Wild as the mountain bee, and cull'd a sweet
From every flower that beautified our way.

I OFFER this Volume, not so much to the general reading public who have

so kindly appreciated those various works of reference which I have compiled, as to those who, with mutual affection, are about to be, or have just been, united in the Divine bonds of Matrimonial fellowship.

This BRIDAL BOUQUET I wish to be redolent with the fragrance which sweetly wafted over that Eden where Marriage, pure and holy, with the Creator's special benediction, had its origin and highest enjoyment. Every Bridal garland brings its reminiscence of the primeval Paradise, and of the bliss of the first human pair, mated by Him who meant their perfect happiness. In our present condition, however, it must be remembered to use the words of JEREMY TAYLOR-" that they that enter into the state of marriage cast a die of the greatest contingency, and yet of the greatest interest in the world, next to the last throw for eternity;" and that, "life or death, felicity or a lasting sorrow, are in the power of marriage."

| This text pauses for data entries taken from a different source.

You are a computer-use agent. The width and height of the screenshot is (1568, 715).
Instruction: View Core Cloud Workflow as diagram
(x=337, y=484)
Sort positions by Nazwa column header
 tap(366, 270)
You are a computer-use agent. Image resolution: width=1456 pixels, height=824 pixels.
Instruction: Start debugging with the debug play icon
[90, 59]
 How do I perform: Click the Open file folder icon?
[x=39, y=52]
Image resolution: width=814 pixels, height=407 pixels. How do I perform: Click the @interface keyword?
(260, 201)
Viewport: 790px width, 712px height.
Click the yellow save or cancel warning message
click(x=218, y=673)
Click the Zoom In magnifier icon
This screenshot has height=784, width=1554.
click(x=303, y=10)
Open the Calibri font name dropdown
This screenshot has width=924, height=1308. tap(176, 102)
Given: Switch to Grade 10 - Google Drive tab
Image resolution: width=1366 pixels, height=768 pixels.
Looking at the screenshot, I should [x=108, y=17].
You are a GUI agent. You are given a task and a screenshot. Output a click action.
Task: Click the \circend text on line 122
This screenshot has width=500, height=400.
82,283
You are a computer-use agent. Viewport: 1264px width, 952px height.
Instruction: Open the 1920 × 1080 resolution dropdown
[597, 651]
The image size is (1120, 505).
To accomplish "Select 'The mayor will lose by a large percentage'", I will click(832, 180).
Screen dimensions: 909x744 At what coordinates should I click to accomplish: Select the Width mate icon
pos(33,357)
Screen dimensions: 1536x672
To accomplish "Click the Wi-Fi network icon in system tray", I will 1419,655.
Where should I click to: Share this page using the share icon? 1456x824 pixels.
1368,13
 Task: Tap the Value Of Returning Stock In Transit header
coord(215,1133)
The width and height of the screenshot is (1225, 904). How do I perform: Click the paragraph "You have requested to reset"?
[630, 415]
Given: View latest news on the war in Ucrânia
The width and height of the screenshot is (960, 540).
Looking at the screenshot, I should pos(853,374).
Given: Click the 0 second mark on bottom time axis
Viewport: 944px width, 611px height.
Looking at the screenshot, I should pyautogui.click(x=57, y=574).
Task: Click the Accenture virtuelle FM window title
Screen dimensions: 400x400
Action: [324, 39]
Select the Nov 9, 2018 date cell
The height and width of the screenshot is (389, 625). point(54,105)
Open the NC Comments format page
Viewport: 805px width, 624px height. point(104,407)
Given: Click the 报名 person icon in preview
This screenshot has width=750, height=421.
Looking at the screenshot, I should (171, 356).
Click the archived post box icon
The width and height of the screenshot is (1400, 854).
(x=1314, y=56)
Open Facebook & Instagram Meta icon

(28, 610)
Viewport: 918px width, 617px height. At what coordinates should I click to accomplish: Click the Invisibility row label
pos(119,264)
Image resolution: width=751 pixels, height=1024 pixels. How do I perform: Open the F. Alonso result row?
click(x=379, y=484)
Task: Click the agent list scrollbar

It has been my aim in these multifarious and numerous quotations to indicate, in choice passages from the best Authors, the means of matrimonial happiness and content. There is many a flower here, which, if it bloom in the household of married love, will diffuse its sweetness in mutual delectation, confidence, and rest. With this design, and with many valuable suggestions and appropriate illustrative passages I have received at the hands of my Publisher, Mr. LOCKWOOD, for which I cannot be sufficiently grateful, I have culled the blossoms for this BRIDAL BOUQUET, and now present it, with the desire that it may add to the sweetness and joy of many a home where dwell the mutually loving and loved, and help to make it-in the sunny summer, the generous autumn, and the cheerful winter of married life-the fulfilment of all the promise of the Bridal spring. Whatever of contingency there may be in Marriage, there is reliable truth in the old apothegm, "She that is loved is safe, and he that loves is joyful."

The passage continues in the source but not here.